In June, his organization put on a virtual careers fair that drew more than 15,000 students from 90 business schools and 100 companies including McKinsey, Unilever and Standard Chartered.
New skills required
The digitization of recruitment and working practices is changing the types of skills graduates need to succeed in the job market, and the career support business schools provide.
HEC Paris, for instance, is running webinars on making an online job search successful, nailing virtual interviews, and building resilience to cope with the disruption caused by the crisis.
“One major change is the prevalence of home and remote working,” says Tony Somers, director of employer engagement at HEC Paris. “Graduates need to be more flexible in balancing personal and professional life. And, as managers, they have to understand and apply techniques to engage and motivate their teams remotely.”
Marie-José Beaudin, executive director of career services at McGill University’s Desautels Faculty of Management in Canada, adds that graduates will need to develop their emotional intelligence too. “They need to be particularly sensitive to and aware of the needs of those they interact with,” she says. “Written and verbal communication will be increasingly important.”
Stacy Blackman, an admissions consultant in the US, urges graduates to be adaptable. “In these uncertain times, grads need to be prepared to make career pivots, develop new skills and build relationships,” she says. “Being able to come out of the crisis on top will be impressive to recruiters in the future.

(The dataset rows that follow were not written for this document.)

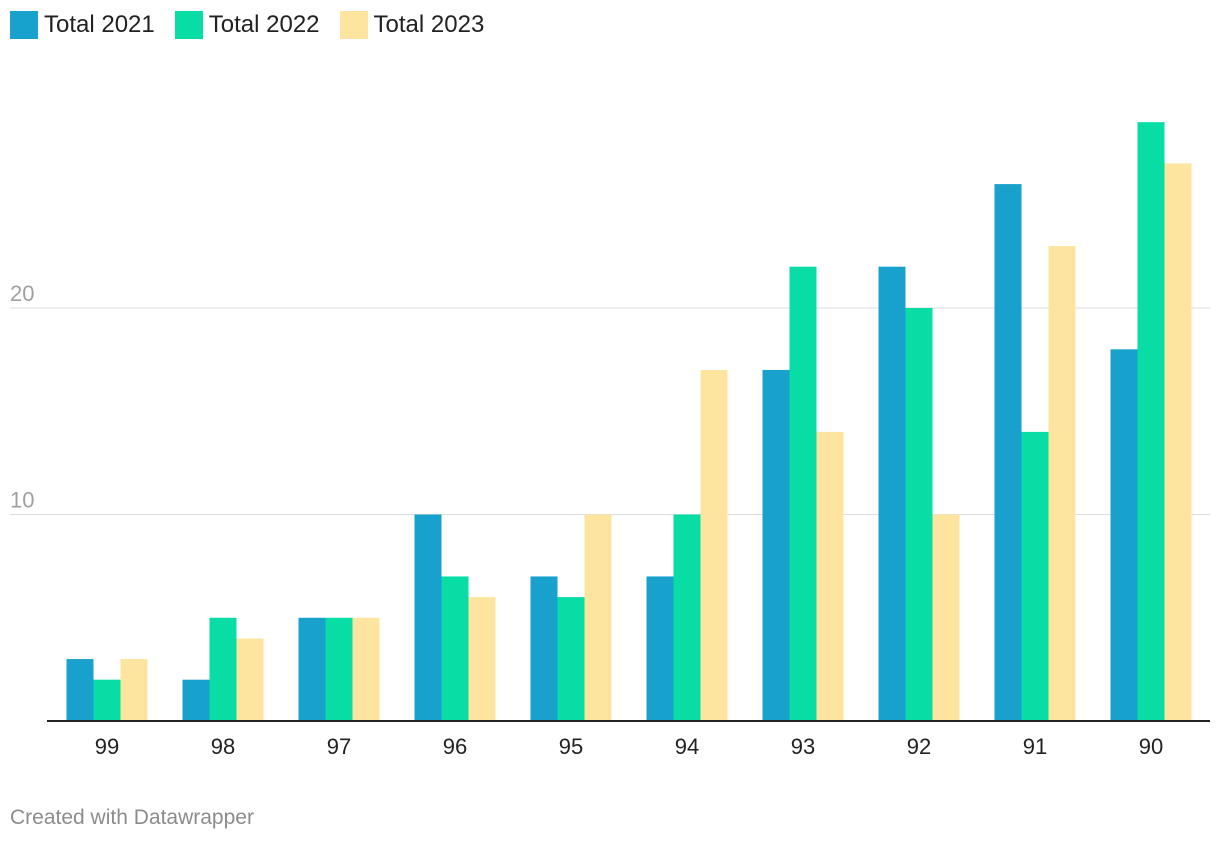 The width and height of the screenshot is (1220, 844). What do you see at coordinates (188, 25) in the screenshot?
I see `legend-swatch-total-2022` at bounding box center [188, 25].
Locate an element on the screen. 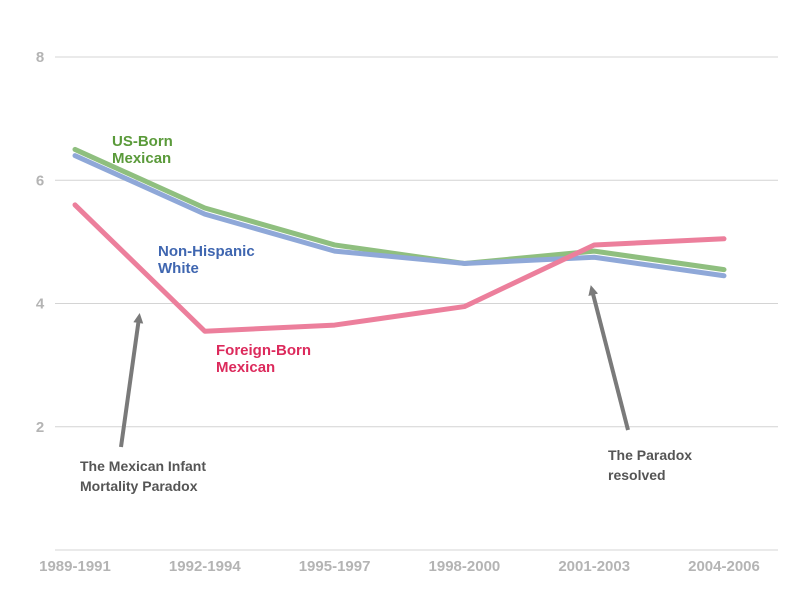  y-tick-label: 6 is located at coordinates (40, 180).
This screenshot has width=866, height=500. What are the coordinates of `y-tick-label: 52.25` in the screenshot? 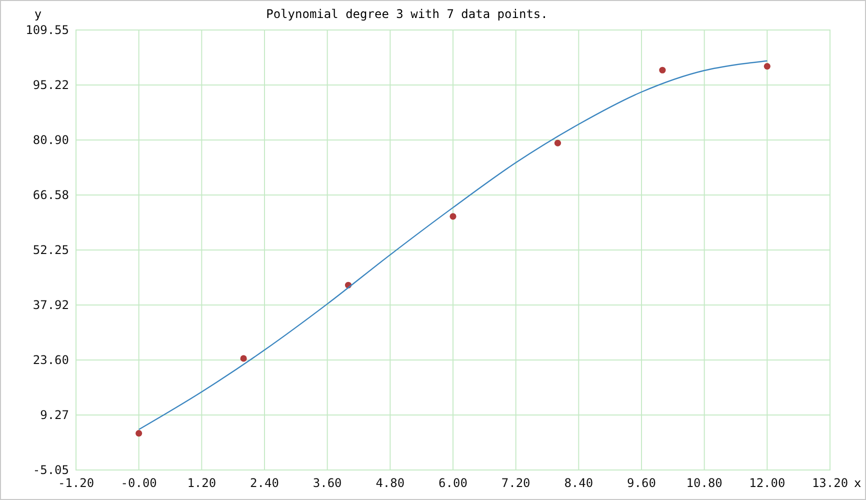 It's located at (50, 250).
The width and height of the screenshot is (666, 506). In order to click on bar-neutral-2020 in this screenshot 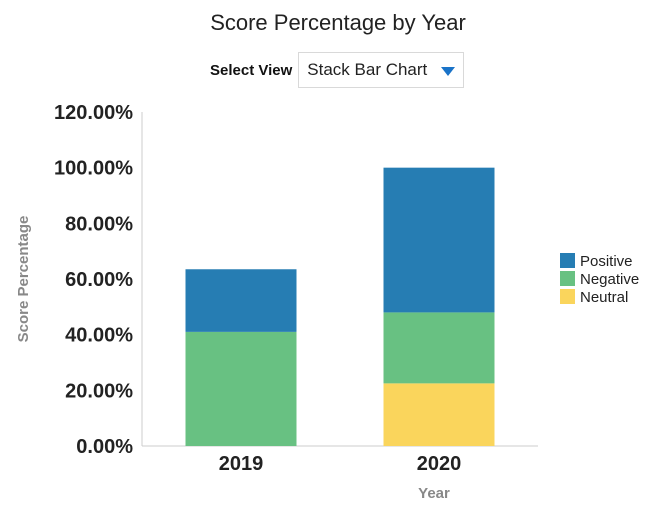, I will do `click(439, 414)`.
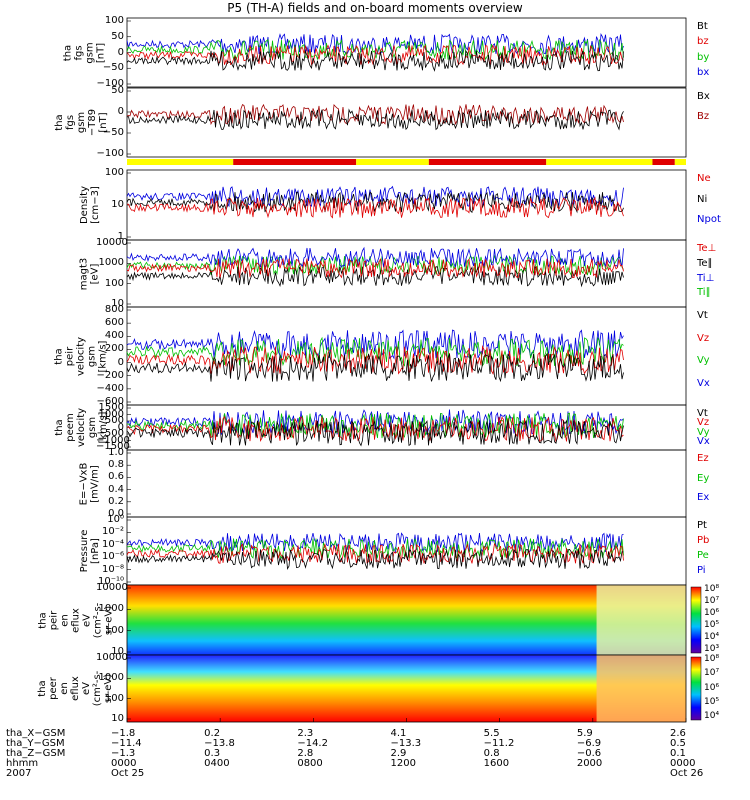 This screenshot has height=800, width=750. Describe the element at coordinates (704, 178) in the screenshot. I see `legend-entry: Ne` at that location.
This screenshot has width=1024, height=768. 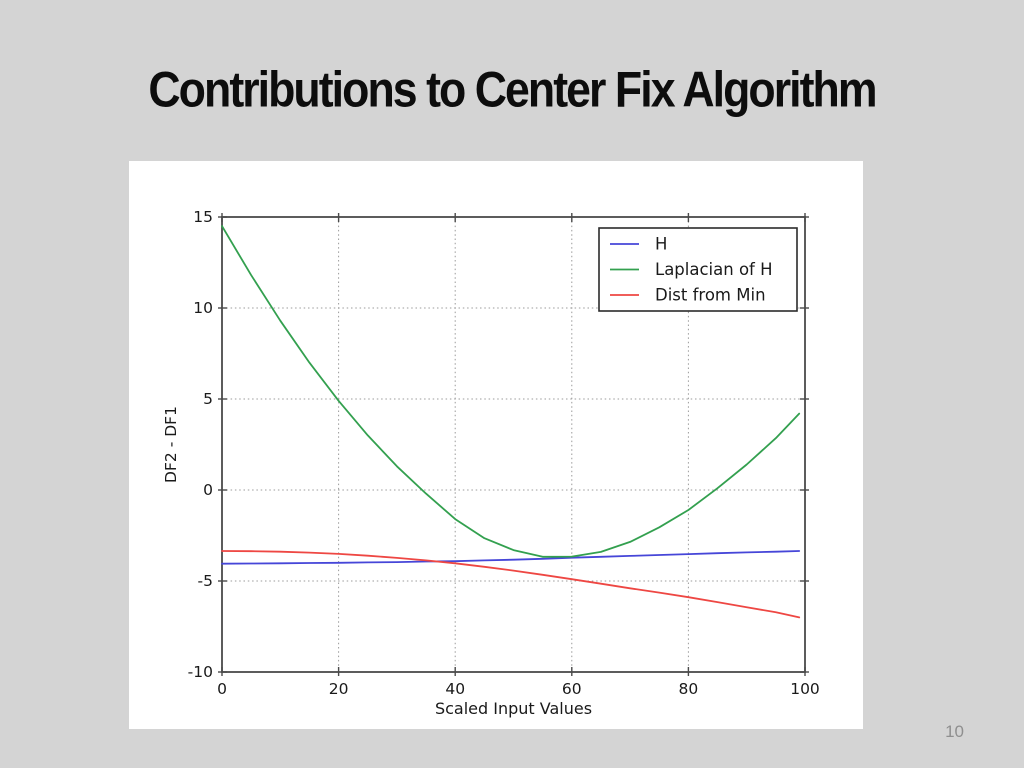 I want to click on y-tick-label: 10, so click(x=203, y=308).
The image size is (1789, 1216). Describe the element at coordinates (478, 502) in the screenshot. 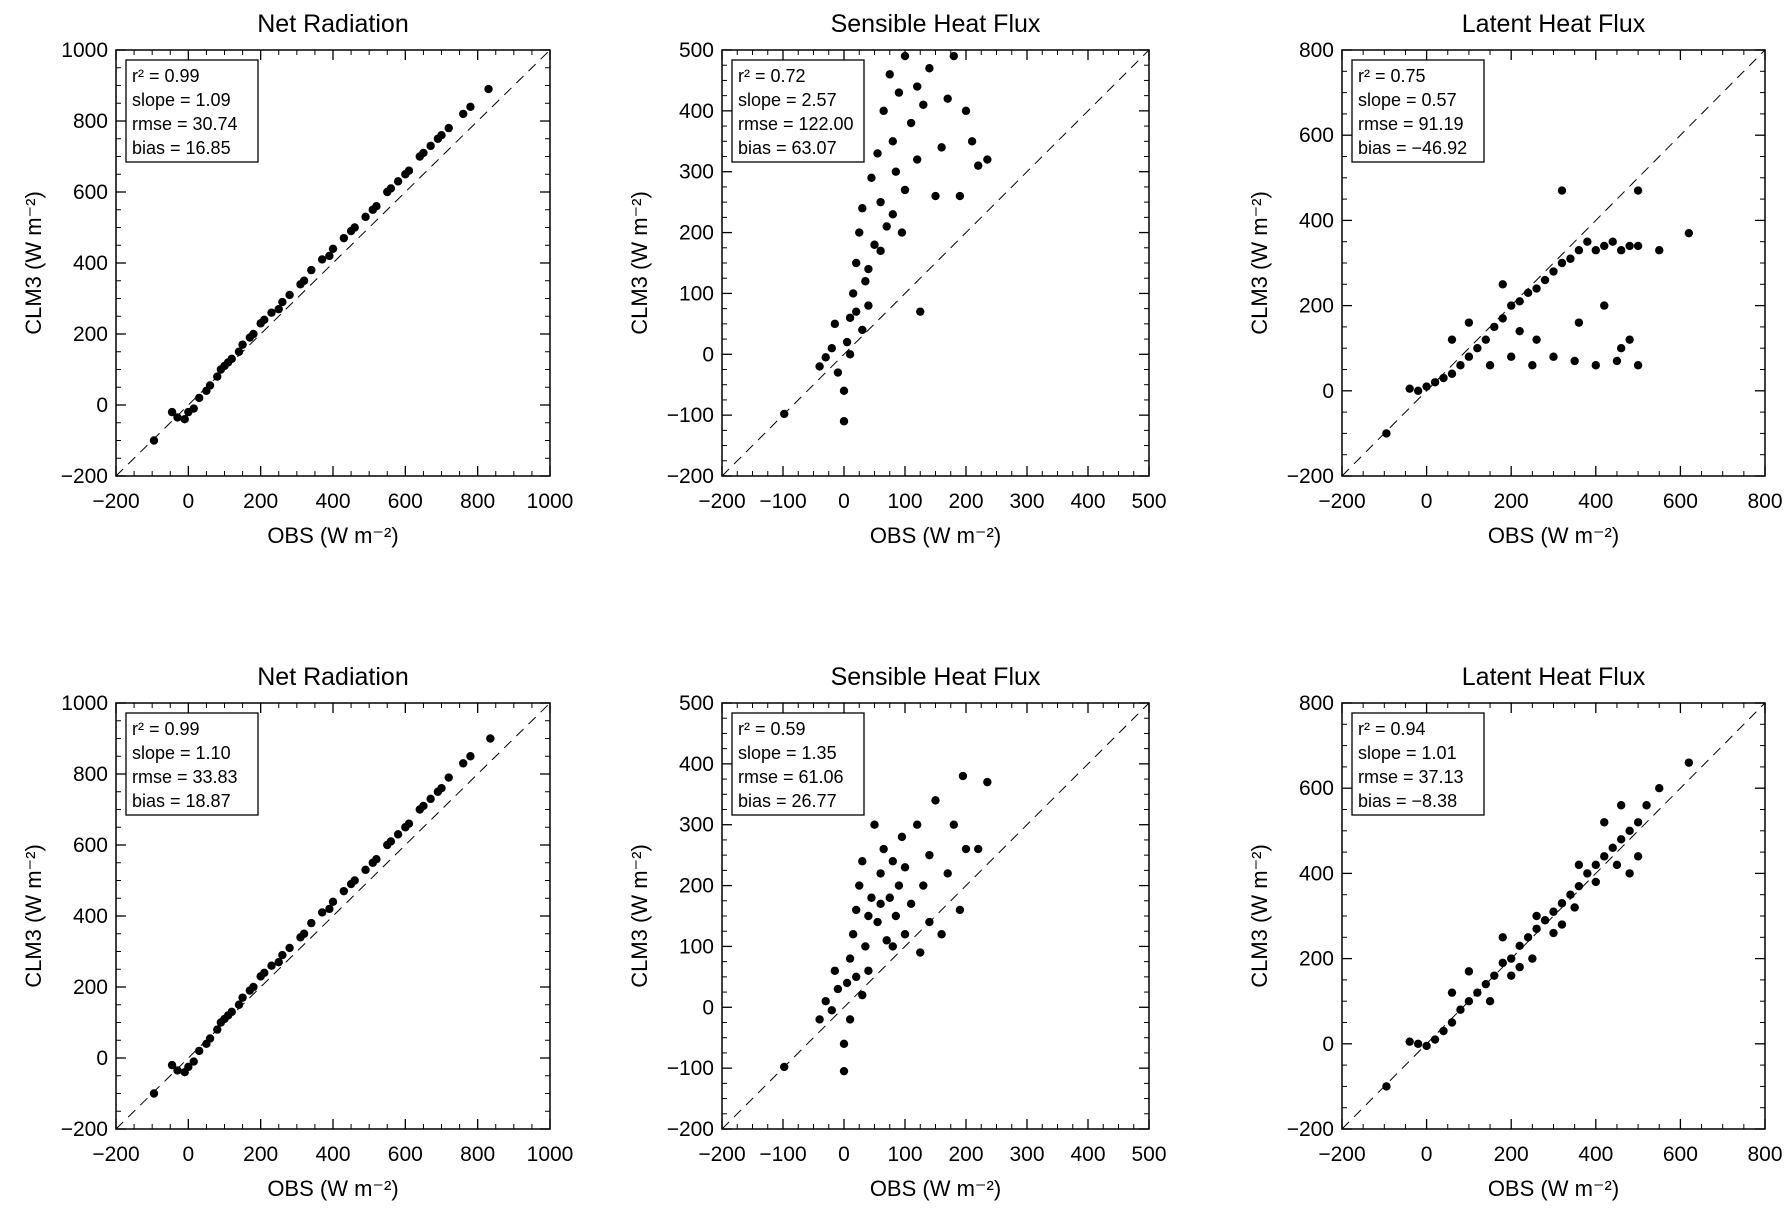

I see `x-tick-label: 800` at that location.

“And the ability to maintain a strong digital network will be paramount to securing a role.”
An MBA may help to sharpen such skills and provide an edge, but unemployment is still surging around the world.
And yet, business schools anticipate a rise in demand for their courses. An MBA is seen as a haven in such uncertain times, with workers flocking to full-time education in previous downturns to bolster their CV and land a job when the economy picks up.
However, graduating into recession can have a lasting negative impact. A report from the Resolution Foundation, a think tank, claimed the “crisis cohort” that entered the job market in the wake of the 2008 crash suffered higher unemployment, lower pay and worse job prospects up to a decade later, compared to those with more fortunate timing.
The crisis cohort was more likely to aim lower, which stunted its pay and prospects for a prolonged period of time.
Gore at ESMT, who is American, was among this group: he graduated with a bachelors degree in finance in 2009. The jobs dried up on Wall Street, so he traveled to Africa, eventually founding a mobile money business that thrived across Kenya and Tanzania.
He will be hoping for similar success this time around, and is more optimistic about the prospects of the “corona class” than his 2009 cohort. “The productive assets aren’t gone,” Gore says. “The economy can be restarted pretty quickly.”